··· EXTRACTED INFORMATION ···
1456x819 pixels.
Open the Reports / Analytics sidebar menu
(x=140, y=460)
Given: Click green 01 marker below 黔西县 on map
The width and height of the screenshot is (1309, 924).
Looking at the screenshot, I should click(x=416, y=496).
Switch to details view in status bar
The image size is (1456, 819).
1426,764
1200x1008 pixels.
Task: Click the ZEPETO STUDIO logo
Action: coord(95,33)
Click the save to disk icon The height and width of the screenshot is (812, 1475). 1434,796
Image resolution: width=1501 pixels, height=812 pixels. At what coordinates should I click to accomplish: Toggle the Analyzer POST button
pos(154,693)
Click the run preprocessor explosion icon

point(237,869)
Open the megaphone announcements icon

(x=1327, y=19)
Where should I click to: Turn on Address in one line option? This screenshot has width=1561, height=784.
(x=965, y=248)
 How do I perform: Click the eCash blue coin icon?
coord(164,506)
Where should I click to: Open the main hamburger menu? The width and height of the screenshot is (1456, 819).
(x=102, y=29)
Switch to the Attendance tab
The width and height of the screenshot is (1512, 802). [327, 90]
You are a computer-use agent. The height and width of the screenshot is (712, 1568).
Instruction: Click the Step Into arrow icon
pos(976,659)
···
WORK TO COMPLETE
Write out exactly the lines between the start of the entries and the line containing "Click the save", including that line and the first one.

ANSWER SECTION
1456x819 pixels.
Open the Reports / Analytics sidebar menu
(x=140, y=460)
Given: Click green 01 marker below 黔西县 on map
The width and height of the screenshot is (1309, 924).
Looking at the screenshot, I should click(x=416, y=496).
Switch to details view in status bar
The image size is (1456, 819).
1426,764
1200x1008 pixels.
Task: Click the ZEPETO STUDIO logo
Action: coord(95,33)
Click the save to disk icon The height and width of the screenshot is (812, 1475). 1434,796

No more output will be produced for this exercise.